David, there are 2-3 blog posts per day that mis-understand Coursera and see it as some kind of “enemy”.   Life is to short to correct all the mis-understandings.  But I figure I should comment to you since in my mind what we are doing in Coursera traces its seminal founding moment back to you back in December 2007.  For me, Coursera is an amazingly effective execution of your idea from 2007.  I personally loved the idea in 2007 and Coursera is my chance to honor your ideas and innovation.   At over a million students we have come a long way from the 50 students in your course back 2007.  So while I may not change your mind – I had to at least try.  Enough of me defending Coursera – on to the larger mistake in your blog post…

A CC degree with only OER textbooks is not a particularly worthy or interesting grand challenge.  There are lots of open textbooks – some may or may not be suitable.  It would be pretty easy to do an all-OER CC degree – if folks tried to accomplish what you suggest in the timeframe you suggest – it would end up harming the OER movement in my opinion because it is easily done by compromising the educational outcomes of the degree or tailoring the degree to whatever textbooks are available. Accomplishing what you propose at the expense of educational outcomes would reinforce the mistaken notion that OER materials are somehow lower quality. Individual OER materials are *not* lower quality – we just don’t have high-quality OER materials in all subject areas.
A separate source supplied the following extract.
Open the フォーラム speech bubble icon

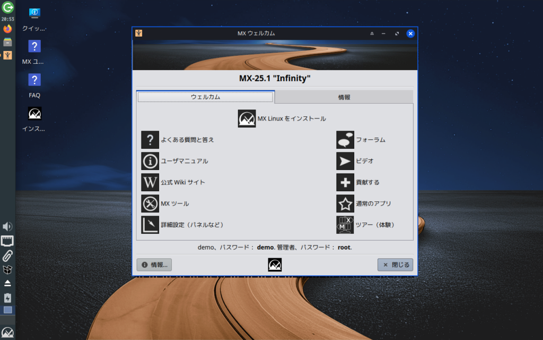[345, 140]
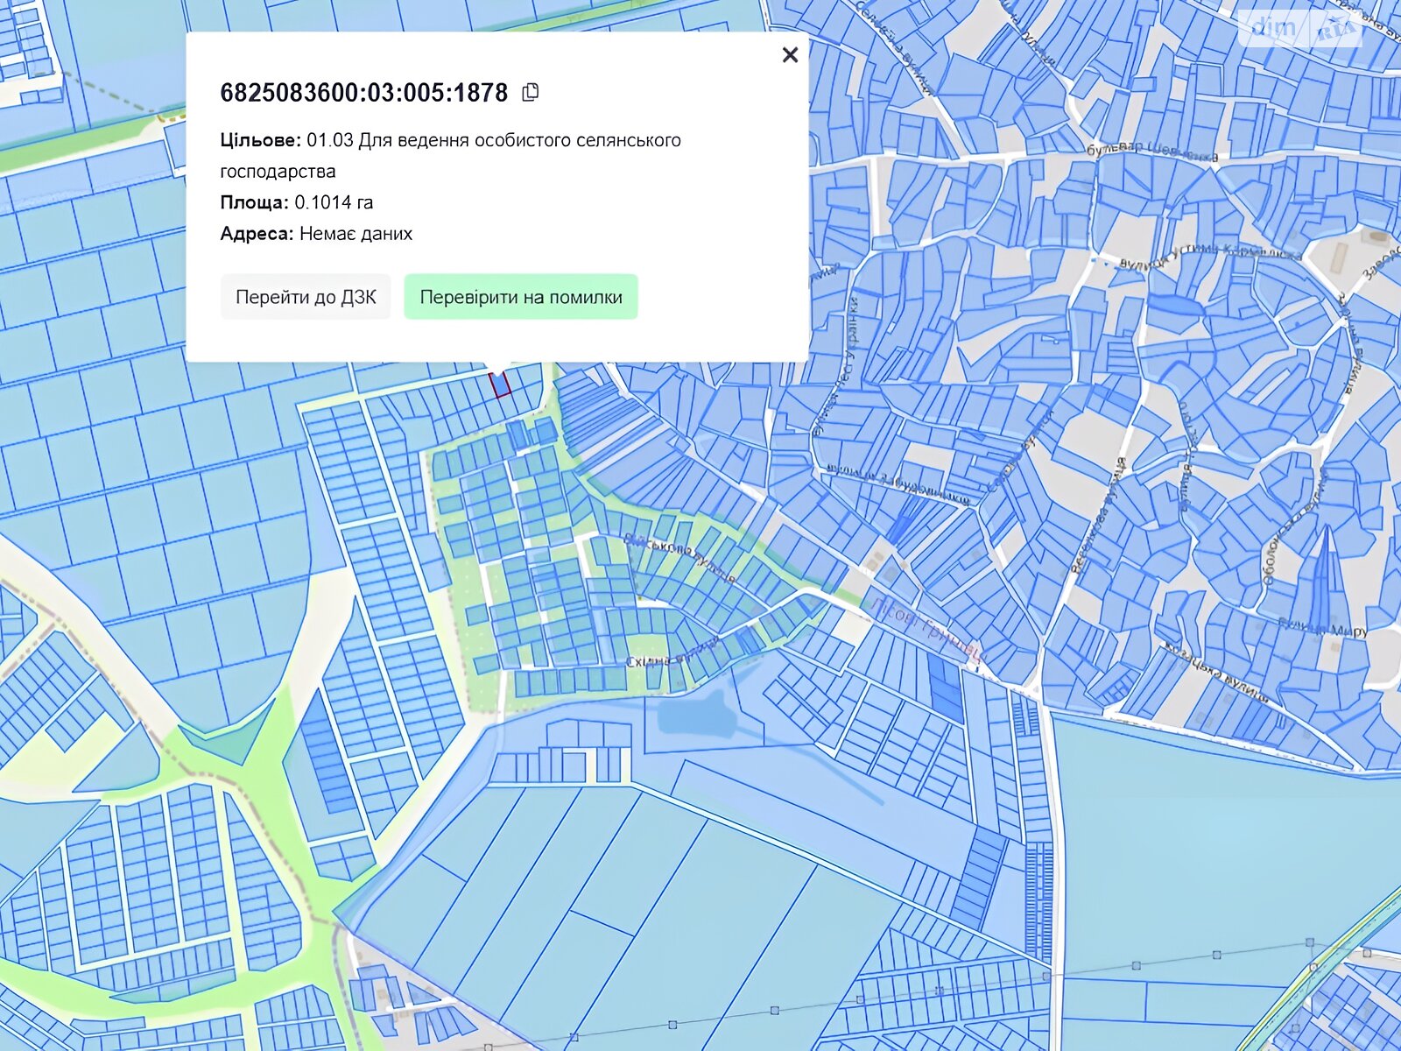Click the purple 'Лісові Гринівці' place label

(x=926, y=628)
The grand challenge that you *should* take on is to take this code – http://code.google.com/p/sigil/ and then take this code – http://cnx.org/ and fork them both and create a desktop authoring environment that allows authoring, import, export, and publishing to a wide variety of formats of augmented media-enhanced textbooks.  In short make an open source / open standards version of iBooks Author – Oh yeah and fix the lame iBooks Author UI while you are at it.  You need to fork SIGIL because they think EPUB is virtual paper and should never move beyond that.   You need to fork cnx because they think that server-based authoring is sufficient – yuck!   Actually the cnx format is likely a good start as the internal representation of the the desktop authoring environment – keep that and remain compatible with the CNX online authoring environment. Oh yeah – and Flat World Knowledge (and cousins) is also not a solution to the grand challenge because in search of a sustainable business model they are building a 99.4% open model and it turns out that the 0.6% matters.  So there is your grand challenge.  Empower authors.  Remove the barriers to producing and remixing open content. If someone dropped a bunch-o-money in my lap – I would grab four grad students and do it – but it seems people want to fund me to advance the cause of open source and interoperable LMS’s these days rather than address the rate-limiting factors of the OER community – so this grand challenge falls to you or someone else.